** Data for review **
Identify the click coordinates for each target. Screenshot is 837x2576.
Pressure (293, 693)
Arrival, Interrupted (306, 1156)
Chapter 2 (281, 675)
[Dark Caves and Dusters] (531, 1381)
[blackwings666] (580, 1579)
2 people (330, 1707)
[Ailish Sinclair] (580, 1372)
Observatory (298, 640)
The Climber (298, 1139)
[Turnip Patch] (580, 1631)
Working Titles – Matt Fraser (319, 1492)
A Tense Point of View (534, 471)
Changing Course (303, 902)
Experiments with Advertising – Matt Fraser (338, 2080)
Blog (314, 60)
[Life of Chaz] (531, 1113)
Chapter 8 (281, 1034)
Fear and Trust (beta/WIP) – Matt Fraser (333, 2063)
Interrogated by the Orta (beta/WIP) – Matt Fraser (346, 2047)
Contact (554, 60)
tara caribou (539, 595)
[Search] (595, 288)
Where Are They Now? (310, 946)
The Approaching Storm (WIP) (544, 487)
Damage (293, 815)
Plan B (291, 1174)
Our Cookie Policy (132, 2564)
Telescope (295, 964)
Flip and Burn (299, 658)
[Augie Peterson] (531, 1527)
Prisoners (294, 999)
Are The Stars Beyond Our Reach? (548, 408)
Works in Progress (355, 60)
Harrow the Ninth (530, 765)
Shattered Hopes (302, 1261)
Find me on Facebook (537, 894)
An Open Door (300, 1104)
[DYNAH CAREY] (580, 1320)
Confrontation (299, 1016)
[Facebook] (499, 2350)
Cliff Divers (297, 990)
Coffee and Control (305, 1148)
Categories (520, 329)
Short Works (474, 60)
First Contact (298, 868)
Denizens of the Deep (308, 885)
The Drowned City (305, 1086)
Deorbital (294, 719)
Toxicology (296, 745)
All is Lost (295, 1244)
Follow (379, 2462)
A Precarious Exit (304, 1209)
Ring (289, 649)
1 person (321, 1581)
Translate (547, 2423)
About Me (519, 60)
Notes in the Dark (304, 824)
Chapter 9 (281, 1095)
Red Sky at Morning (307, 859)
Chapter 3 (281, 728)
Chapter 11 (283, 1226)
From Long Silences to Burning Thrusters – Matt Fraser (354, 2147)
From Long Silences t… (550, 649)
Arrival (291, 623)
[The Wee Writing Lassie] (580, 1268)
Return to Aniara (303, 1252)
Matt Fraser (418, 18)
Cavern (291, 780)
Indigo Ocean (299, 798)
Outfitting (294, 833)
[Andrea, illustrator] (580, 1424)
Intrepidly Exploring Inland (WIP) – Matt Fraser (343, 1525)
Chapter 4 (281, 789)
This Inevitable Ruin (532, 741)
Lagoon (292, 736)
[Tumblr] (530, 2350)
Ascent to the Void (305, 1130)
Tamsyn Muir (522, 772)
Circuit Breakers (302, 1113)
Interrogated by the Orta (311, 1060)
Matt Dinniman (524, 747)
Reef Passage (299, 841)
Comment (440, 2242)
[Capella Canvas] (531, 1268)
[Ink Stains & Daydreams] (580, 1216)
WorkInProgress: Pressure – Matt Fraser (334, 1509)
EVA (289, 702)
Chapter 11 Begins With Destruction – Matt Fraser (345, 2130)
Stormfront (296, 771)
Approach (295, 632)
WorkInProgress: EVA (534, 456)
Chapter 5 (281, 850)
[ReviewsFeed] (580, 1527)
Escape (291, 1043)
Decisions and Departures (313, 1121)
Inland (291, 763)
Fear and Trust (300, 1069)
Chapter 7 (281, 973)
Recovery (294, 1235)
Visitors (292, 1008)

** Activity **
Each line of the material should be returned exactly as it stands.

** Exercise result **
Identify the click coordinates for each target. Screenshot is 837x2576.
Pressure (293, 693)
Arrival, Interrupted (306, 1156)
Chapter 2 (281, 675)
[Dark Caves and Dusters] (531, 1381)
[blackwings666] (580, 1579)
2 people (330, 1707)
[Ailish Sinclair] (580, 1372)
Observatory (298, 640)
The Climber (298, 1139)
[Turnip Patch] (580, 1631)
Working Titles – Matt Fraser (319, 1492)
A Tense Point of View (534, 471)
Changing Course (303, 902)
Experiments with Advertising – Matt Fraser (338, 2080)
Blog (314, 60)
[Life of Chaz] (531, 1113)
Chapter 8 (281, 1034)
Fear and Trust (beta/WIP) – Matt Fraser (333, 2063)
Interrogated by the Orta (beta/WIP) – Matt Fraser (346, 2047)
Contact (554, 60)
tara caribou (539, 595)
[Search] (595, 288)
Where Are They Now? (310, 946)
The Approaching Storm (WIP) (544, 487)
Damage (293, 815)
Plan B (291, 1174)
Our Cookie Policy (132, 2564)
Telescope (295, 964)
Flip and Burn (299, 658)
[Augie Peterson] (531, 1527)
Prisoners (294, 999)
Are The Stars Beyond Our Reach? (548, 408)
Works in Progress (355, 60)
Harrow the Ninth (530, 765)
Shattered Hopes (302, 1261)
Find me on Facebook (537, 894)
An Open Door (300, 1104)
[DYNAH CAREY] (580, 1320)
Confrontation (299, 1016)
[Facebook] (499, 2350)
Cliff Divers (297, 990)
Coffee and Control (305, 1148)
Categories (520, 329)
Short Works (474, 60)
First Contact (298, 868)
Denizens of the Deep (308, 885)
The Drowned City (305, 1086)
Deorbital (294, 719)
Toxicology (296, 745)
All is Lost (295, 1244)
Follow (379, 2462)
A Precarious Exit (304, 1209)
Ring (289, 649)
1 person (321, 1581)
Translate (547, 2423)
About Me (519, 60)
Notes in the Dark (304, 824)
Chapter 9 (281, 1095)
Red Sky at Morning (307, 859)
Chapter 3 (281, 728)
Chapter 11 (283, 1226)
From Long Silences to Burning Thrusters – Matt Fraser (354, 2147)
From Long Silences t… (550, 649)
Arrival (291, 623)
[The Wee Writing Lassie] (580, 1268)
Return to Aniara (303, 1252)
Matt Fraser (418, 18)
Cavern (291, 780)
Indigo Ocean (299, 798)
Outfitting (294, 833)
[Andrea, illustrator] (580, 1424)
Intrepidly Exploring Inland (WIP) – Matt Fraser (343, 1525)
Chapter 4 (281, 789)
This Inevitable Ruin (532, 741)
Lagoon (292, 736)
[Tumblr] (530, 2350)
Ascent to the Void (305, 1130)
Tamsyn Muir (522, 772)
Circuit Breakers (302, 1113)
Interrogated by the Orta (311, 1060)
Matt Dinniman (524, 747)
Reef Passage (299, 841)
Comment (440, 2242)
[Capella Canvas] (531, 1268)
[Ink Stains & Daydreams] (580, 1216)
WorkInProgress: Pressure – Matt Fraser (334, 1509)
EVA (289, 702)
Chapter 11 Begins With Destruction – Matt Fraser (345, 2130)
Stormfront (296, 771)
Approach (295, 632)
WorkInProgress: EVA (534, 456)
Chapter 5 (281, 850)
[ReviewsFeed] (580, 1527)
Escape (291, 1043)
Decisions and Departures (313, 1121)
Inland (291, 763)
Fear and Trust (300, 1069)
Chapter 7 (281, 973)
Recovery (294, 1235)
Visitors (292, 1008)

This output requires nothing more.